Output the data in full. Keep every word exact and exclude the pictures.

[MATERIAL FOR THIS TASK — start]

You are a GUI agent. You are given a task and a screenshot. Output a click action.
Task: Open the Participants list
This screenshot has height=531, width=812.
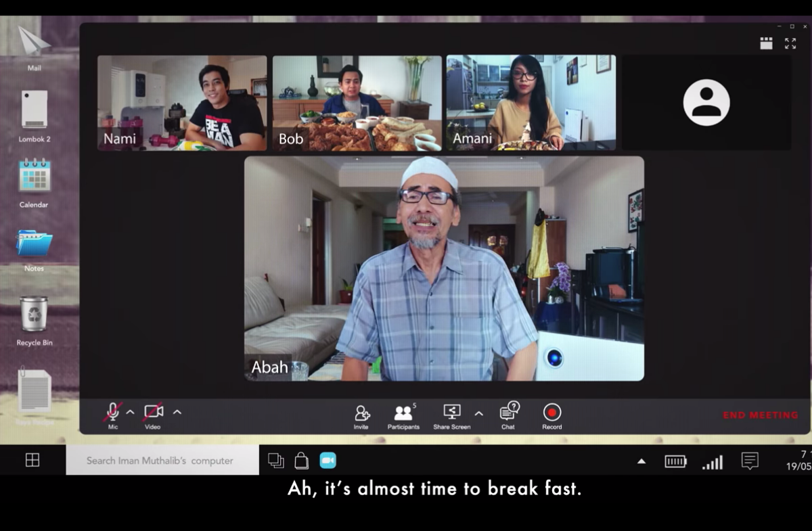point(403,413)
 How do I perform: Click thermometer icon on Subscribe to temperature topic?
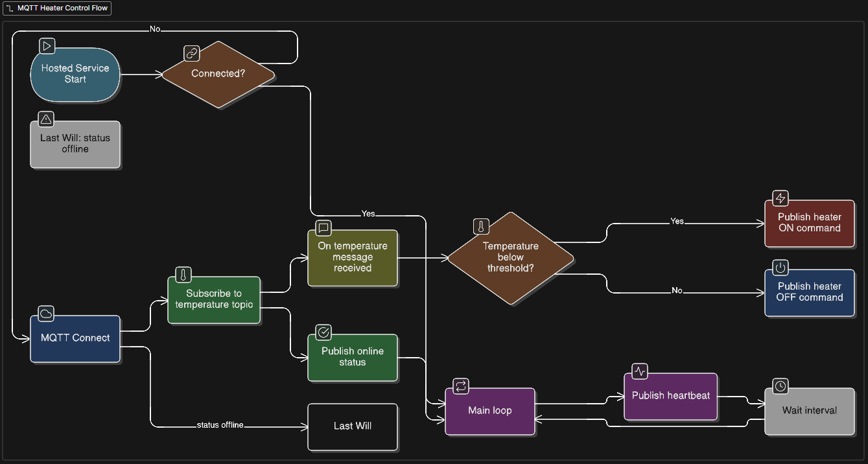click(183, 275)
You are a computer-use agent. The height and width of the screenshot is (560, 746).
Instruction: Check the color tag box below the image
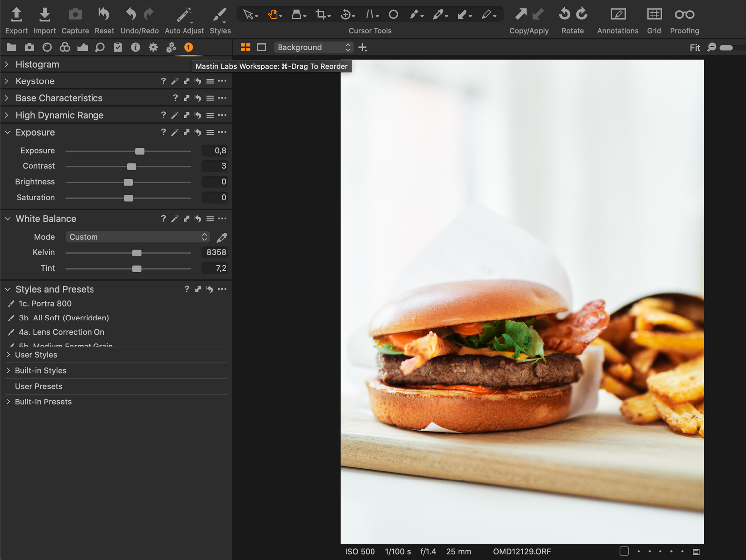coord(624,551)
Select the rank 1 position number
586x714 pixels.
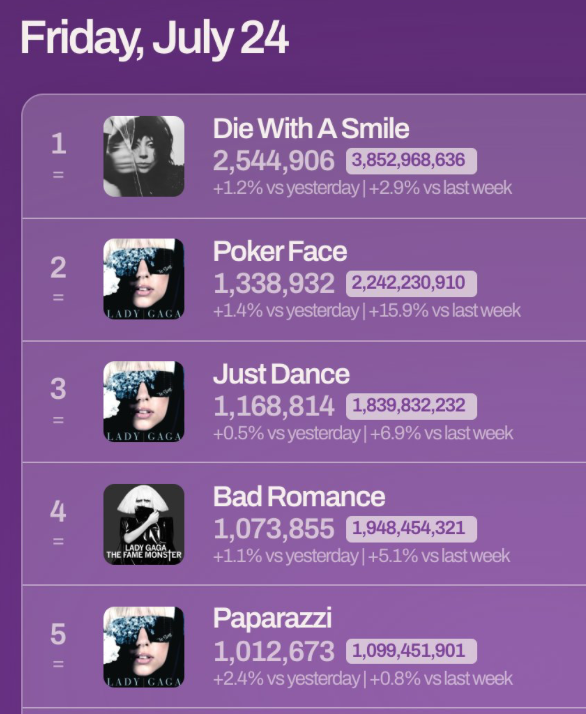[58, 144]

[MATERIAL FOR THIS TASK — finish]

RESPONSE FOR THIS EXERCISE -
You are a GUI agent. You are given a task and a screenshot. Output a click action.
Task: Open the Participants list
This screenshot has height=531, width=812.
point(403,413)
 How do I perform: Click thermometer icon on Subscribe to temperature topic?
click(183, 275)
You are a computer-use agent. The height and width of the screenshot is (560, 746).
Instruction: Check the color tag box below the image
coord(624,551)
Select the rank 1 position number
586x714 pixels.
[58, 144]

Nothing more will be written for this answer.